А в следующее мгновение мы увидели труп и сразу же поняли, кому он принадлежит (выражаясь языком штампов). Потому что мертвые вообще-то не принадлежат никому, кроме смерти.
Через полчаса квартира усопшего Фортунатова А. В. напоминает гудящий улей. Здесь и фотографы, и криминалисты, и эксперты, а кроме того – следователь Стас Зарубин, который и будет вести расследование. Наше с Ласточкиным дело маленькое – мы обнаружили убитого, дали знать куда следует, а дальнейшее, судя по всему, нас не касается. Гибель знаменитого актера – сенсация хоть куда и карьерный взлет сулит немалый, так что и без нас найдутся охотники раскрыть, кому Александр Фортунатов успел так сильно насолить, что его прикончили.
Мы с Пашей переминаемся с ноги на ногу на кухне, куда нас оттеснили коллеги, работающие на месте преступления. Грязь тут царит впечатляющая. Мойка завалена немытой посудой, на столе – остатки то ли завтрака, то ли ужина и чашка с недопитым кофе, криво поставленная на блюдце.
– А ночевал он один, – задумчиво произносит Паша, поглядывая на стол.
В кухне как-то ощутимо темнеет – не потому, что сегодня разразилась неожиданная гроза, а потому, что на пороге показался Стас. Он высокий, темноволосый и, как написала бы «авторша дамских романов», «интересный мужчина». Стас покосился на нас с Ласточкиным, и в глазах следователя, бог весть отчего, мелькнули смешинки.
– Поражаюсь я вам, дамы и господа, – уронил он в пространство. – Ехали на задержание, а обнаружили труп. Честное слово, такое только с вами случается, везучие вы мои!
– Хорош ржать, – одернул его Паша. – Короче, в комнате лежит сотовый убитого. Сбив девушку, он вчера в панике звонил по всем телефонам, – посмотри, сколько там исходящих звонков. Не знаю, что он в итоге решил, не исключено, что бежать. Однако сегодня утром к нему в квартиру пришел кто-то, и этот кто-то, как я полагаю, его и убил. Судя по следам на руках жертвы, имела место драка, в результате которой актер получил перелом шеи и вскоре скончался. Возможно, убийство было непреднамеренным, но это все равно убийство. Кроме того, не исключено, что гибель Александра Фортунатова напрямую связана со вчерашним происшествием, то есть кто-то решил отомстить за девушку, которую он убил.

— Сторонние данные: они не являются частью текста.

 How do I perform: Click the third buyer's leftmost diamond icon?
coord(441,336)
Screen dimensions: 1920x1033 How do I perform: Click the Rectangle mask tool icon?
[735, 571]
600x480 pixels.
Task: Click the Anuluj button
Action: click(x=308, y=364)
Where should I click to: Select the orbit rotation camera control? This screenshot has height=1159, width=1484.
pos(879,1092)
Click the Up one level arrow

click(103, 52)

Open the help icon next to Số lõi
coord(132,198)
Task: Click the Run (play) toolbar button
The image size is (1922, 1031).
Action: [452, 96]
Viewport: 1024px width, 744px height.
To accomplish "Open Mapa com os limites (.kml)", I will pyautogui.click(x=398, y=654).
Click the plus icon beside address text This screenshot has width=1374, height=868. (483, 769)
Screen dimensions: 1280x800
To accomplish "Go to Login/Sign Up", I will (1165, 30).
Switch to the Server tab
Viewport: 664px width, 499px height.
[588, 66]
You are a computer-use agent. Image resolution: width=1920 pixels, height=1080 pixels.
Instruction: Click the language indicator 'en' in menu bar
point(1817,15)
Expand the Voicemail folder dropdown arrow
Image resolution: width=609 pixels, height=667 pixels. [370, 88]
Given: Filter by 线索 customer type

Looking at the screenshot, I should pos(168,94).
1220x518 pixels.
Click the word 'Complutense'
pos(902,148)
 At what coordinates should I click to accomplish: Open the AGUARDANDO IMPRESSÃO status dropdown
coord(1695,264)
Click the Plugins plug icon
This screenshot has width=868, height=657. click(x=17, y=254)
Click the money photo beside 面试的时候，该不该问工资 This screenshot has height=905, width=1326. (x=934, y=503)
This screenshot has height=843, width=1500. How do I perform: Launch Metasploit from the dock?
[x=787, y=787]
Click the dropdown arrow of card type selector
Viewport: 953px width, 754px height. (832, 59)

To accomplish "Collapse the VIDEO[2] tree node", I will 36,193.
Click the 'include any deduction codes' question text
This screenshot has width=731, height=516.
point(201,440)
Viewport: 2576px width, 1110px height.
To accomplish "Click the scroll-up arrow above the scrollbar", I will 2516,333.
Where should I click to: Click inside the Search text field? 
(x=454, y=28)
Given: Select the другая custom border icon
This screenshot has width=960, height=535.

– А то я без тебя сообразить не мог! – задорно парировал ершистый Стас. – Мне уже рассказали, что жених погибшей девушки клялся найти водителя и замочить его, как собаку. Кроме того, у нее отец – бывший военный, да еще родной брат имеется, а на братце висит дело о нападении на человека. Одним словом, есть из кого выбрать подозреваемого…
– Что, все так прозрачно? – хмыкнул капитан. – Ну что ж, Стас, поздравляю. В кои-то веки все ясно и все понятно…
– Ну да, только вот Лизавете горе, – заметил неисправимый следователь, косясь на меня. – И о чем только наша Синеокова будет свой следующий роман писать? С ходу ясно, где искать убийцу и какими мотивами он руководствовался…
– И не говори, – поддержал его Паша. – Что за люди пошли – ни стыда, ни совести!
– Это не смешно, – сказала я стальным голосом. Хотя в реальности, вероятно, он скорее напоминал голос обиженной девочки.
– В любом случае это отличное начало для романа, – не унимался Стас. – Первая глава – убийство знаменитого актера, во второй прихлопнуть еще кого-нибудь…
– Следователя, – сухо промолвила я. – Он слишком близко подошел к убийце, который не хотел, чтобы его разоблачили.
– Елизавета Владимировна! – расхохотался Стас. – Ну я вас умоляю, это же несерьезно… Все очевидно: налицо чистая месть, и замешаны либо брат, либо жених, либо отец. Жених слишком сильно сотрясал воздух, значит, это не он – скорее всего. У кого вся энергия уходит в слова, того обычно уже не хватает на действия. Значит, брат или отец. Сейчас я повторно допрошу этого Адольфа, установим точное время, когда к актеру наведался непрошеный гость, и будем трясти подозреваемых на предмет алиби. Главное – свидетели и видеозаписи: камеры наблюдения, видеорегистраторы и прочее. Хоть кто-нибудь должен был засечь убийцу, когда он подходил к дому или входил в подъезд…
– Ты только самое главное не забудь, – посоветовал Ласточкин.
– Ты это о чем? – поднял брови Стас. Тут уж даже «авторша недамских романов» не удержалась бы от искушения написать, какой он интересный мужчина.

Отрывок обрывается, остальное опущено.